Yes, Omar is a huge fan of the President as well as almost all of the south-western Houran plain; where he came from. This isn't a political song, though: it's just what people feel urged to do when there are plenty of sides to take to or choose from, and that's when they simply go back to whatever form of veneration they had before this farcical revolution hit Syria. I have here to stress the obvious fact that Omar Soul-lay-man (mind) has zero-percent political agendas, whatsoever. The people of Houran are interested in music, smoking, and kungfu-powerful red tea drinking and something there they drink called 'metteh; which is a stingent herb.
Oh, and yes... They copulate a lot.

Nice post. I heard the newly-released album by Omar, but there is one thing to point out, musicologically-spieling, about this particular song:
This is a remake of one of southern Syria's (and, northern Jordan's for that matter), best and most-danceable tunes 'Warda, Warda'. Omar's lyricists just took off a few words, and he mumbled the rest into sweet cacophonia. Remember, these tunes are all actually old debke ones, and people have been dancing to them since the late 1800's, so that's why they keep devolving and (in the case of this song), 'unvolving' them over and over again.
Still, the dancing blows are all there.


Ted Swedenburg said...

Thanks so much for the illuminating and generous comments, Hammer!

Anonymous said...

Nice article apart from the political comments. It's pretty obvious you don't know much about Syria and the Middle East (cannot understand one without knowing the other and the culture/history) so why even mention the subject is my question? Perhaps why you "wonder why none of the journalists who have interviewed Souleyman bothered to do the research to find this, and ask the question" is because you lack the decency they do (which isn't a question of intelligence btw, but more of a sign of respect/courtesy). Also, just to be clear, you didn't do any research, because if you did I wouldn't be here making light of this. All you did was regurgitate the libel and slander, divide and conquer politics, and toxicity, manifest in neo-liberal dogmatic propaganda subconsciously because you are too intellectually lazy and naïve to have a perception (or be open to the idea that a different POV exists) that isn't influenced by the mainstream media.
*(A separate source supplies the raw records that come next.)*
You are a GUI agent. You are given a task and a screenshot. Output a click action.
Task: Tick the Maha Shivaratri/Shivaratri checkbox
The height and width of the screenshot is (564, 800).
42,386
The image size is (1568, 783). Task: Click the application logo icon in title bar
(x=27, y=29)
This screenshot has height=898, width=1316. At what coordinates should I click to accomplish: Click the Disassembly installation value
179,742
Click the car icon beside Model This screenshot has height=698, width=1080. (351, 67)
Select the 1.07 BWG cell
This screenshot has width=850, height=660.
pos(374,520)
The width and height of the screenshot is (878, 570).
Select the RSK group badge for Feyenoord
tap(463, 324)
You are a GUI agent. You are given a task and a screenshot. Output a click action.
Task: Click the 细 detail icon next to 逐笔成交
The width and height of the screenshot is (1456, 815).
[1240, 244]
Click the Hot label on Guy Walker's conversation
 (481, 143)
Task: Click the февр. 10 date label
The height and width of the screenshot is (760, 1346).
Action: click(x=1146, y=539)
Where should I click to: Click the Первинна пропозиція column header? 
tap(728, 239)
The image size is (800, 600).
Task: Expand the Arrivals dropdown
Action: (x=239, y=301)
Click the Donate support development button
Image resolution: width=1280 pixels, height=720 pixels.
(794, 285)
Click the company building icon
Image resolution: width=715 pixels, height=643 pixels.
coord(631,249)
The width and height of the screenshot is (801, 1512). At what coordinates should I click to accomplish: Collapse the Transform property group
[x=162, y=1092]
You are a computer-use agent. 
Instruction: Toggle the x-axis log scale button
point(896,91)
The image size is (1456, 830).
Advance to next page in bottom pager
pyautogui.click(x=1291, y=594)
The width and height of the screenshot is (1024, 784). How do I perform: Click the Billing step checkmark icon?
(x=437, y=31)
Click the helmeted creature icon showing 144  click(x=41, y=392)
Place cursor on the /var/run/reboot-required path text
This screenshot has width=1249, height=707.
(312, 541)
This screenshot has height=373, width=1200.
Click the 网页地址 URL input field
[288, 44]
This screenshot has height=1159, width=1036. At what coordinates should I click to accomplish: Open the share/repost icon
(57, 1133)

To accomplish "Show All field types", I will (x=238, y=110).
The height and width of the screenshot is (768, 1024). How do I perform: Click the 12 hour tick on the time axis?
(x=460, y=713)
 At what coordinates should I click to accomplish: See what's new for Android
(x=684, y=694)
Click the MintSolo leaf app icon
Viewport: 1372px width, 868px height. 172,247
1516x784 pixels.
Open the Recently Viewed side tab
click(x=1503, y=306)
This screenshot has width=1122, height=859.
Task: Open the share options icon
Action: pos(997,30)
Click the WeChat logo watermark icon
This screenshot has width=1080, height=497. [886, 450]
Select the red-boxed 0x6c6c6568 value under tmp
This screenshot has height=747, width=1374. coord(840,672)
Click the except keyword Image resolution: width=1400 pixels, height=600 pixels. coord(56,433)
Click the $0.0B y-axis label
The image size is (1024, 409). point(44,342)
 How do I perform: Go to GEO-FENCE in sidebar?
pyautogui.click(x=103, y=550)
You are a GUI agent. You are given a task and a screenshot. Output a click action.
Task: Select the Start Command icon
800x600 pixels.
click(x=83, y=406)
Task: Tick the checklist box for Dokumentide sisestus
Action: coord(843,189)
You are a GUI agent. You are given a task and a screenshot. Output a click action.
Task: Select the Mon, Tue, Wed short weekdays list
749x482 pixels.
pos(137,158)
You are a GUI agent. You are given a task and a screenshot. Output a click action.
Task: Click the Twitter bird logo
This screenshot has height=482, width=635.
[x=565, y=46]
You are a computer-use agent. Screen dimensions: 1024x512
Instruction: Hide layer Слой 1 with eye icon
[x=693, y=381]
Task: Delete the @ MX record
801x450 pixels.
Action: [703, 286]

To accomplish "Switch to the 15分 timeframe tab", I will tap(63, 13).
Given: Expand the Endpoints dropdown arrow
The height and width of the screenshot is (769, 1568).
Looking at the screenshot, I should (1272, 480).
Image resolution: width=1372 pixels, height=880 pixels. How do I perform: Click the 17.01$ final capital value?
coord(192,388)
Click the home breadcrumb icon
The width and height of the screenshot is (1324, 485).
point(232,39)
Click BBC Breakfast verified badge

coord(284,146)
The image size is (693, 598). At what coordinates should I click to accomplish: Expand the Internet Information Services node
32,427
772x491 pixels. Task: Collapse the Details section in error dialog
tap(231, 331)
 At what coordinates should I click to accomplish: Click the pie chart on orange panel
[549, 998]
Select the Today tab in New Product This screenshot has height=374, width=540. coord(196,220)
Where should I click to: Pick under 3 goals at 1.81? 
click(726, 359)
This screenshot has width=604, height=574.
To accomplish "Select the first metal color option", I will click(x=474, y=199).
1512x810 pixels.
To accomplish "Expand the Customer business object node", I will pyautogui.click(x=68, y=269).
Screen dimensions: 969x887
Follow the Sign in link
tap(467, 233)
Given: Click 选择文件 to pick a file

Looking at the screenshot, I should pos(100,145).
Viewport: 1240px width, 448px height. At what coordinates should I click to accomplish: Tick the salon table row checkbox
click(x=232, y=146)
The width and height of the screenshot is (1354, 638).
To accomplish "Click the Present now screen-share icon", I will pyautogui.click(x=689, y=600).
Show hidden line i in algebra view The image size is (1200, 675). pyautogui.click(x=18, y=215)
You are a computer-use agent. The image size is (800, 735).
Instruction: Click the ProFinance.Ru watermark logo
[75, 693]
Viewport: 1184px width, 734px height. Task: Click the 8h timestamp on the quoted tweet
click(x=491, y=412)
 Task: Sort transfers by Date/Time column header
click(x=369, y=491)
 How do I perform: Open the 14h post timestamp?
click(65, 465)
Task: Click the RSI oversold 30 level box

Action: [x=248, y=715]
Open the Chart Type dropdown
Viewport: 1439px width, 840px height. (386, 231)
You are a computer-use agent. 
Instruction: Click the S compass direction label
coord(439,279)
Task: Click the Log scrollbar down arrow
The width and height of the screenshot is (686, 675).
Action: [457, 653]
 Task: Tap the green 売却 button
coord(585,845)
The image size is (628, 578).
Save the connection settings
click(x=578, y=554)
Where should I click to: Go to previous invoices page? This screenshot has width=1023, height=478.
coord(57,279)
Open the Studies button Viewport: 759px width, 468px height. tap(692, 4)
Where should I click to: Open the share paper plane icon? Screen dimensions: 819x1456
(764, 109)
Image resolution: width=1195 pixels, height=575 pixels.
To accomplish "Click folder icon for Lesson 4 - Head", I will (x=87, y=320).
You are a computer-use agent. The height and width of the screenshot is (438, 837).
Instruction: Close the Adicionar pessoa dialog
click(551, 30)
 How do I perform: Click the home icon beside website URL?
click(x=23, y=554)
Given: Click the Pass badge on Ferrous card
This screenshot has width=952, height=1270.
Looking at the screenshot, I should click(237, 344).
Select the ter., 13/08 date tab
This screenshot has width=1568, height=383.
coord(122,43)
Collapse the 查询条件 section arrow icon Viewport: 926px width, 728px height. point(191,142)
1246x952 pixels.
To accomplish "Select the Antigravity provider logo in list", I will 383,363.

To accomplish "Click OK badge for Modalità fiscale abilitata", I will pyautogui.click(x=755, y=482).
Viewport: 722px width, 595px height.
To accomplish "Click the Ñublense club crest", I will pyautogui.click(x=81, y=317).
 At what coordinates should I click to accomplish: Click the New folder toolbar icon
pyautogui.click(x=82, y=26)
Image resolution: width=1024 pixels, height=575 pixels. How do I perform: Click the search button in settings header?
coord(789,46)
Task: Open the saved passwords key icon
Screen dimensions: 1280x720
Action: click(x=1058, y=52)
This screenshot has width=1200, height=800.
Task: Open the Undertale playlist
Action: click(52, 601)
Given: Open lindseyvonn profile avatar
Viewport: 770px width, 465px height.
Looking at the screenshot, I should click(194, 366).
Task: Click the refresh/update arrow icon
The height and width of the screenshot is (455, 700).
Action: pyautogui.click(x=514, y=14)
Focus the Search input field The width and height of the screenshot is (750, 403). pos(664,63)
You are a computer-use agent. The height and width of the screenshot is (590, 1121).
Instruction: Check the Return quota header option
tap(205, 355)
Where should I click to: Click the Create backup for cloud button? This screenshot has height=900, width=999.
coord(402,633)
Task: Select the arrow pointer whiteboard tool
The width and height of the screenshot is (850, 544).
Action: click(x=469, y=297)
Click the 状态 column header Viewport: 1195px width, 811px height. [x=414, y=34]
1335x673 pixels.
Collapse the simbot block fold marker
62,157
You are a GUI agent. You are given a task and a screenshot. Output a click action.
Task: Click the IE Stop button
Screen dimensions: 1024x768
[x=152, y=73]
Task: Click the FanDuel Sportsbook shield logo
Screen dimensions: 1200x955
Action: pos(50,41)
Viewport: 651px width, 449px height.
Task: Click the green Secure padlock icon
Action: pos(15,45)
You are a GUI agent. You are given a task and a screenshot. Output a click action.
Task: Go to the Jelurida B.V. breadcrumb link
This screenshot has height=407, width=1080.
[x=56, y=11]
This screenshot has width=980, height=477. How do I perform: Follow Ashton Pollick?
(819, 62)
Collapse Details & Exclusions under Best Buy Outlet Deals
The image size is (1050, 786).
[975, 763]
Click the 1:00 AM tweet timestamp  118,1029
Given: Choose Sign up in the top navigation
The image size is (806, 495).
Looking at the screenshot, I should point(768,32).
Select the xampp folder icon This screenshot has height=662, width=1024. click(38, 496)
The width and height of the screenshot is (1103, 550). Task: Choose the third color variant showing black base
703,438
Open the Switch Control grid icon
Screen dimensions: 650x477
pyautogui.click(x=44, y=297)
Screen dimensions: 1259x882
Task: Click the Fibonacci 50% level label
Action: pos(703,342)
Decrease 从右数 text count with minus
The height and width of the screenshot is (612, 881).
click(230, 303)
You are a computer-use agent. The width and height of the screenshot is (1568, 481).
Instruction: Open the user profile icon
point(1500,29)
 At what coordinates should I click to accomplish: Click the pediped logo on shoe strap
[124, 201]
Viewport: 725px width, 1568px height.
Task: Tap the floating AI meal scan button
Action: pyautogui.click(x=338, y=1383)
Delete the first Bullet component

So please, in the future, be aware that perpetuating ignorance -- conscious or not -- is not only hurtful but deadly, too. Also, I surmise what you consider "research" is fundamentally flawed and would recommend becoming better acquainted with the process. Unfortunately you are not alone in matters concerning these topics (Assad, Syria, the Middle East) but my hope is that it can change and by leaving this comment I hope I can say I at least somehow contributed to that and that I tried. Will leave you with the popular Arabic proverb: "If speech is silver, then silence is golden." All the best.

ps: Please publish this article so the message can live on. Don't let ego get in the way of truth, in the way of peace, of lives. Making mistakes is what makes us human. Learning from our mistakes is progress. Progression is evolving.

Ted Swedenburg said...

Dear 'Anonymous' -- If you had done some research on me via Google or even looked a bit at the blog I venture it would be hard for you to say I know very little about Syria and the Middle East. Souleyman did a pro-Asad song, journalists claim he isn't political...journalists do research and ask tough questions of the people they interview all the time, it's their job. I am a fan of Souleyman and also fully understand why he might have done a pro-Bashar song. It would be interesting to hear him explain why he did it, but I will never get to ask him. Cheers.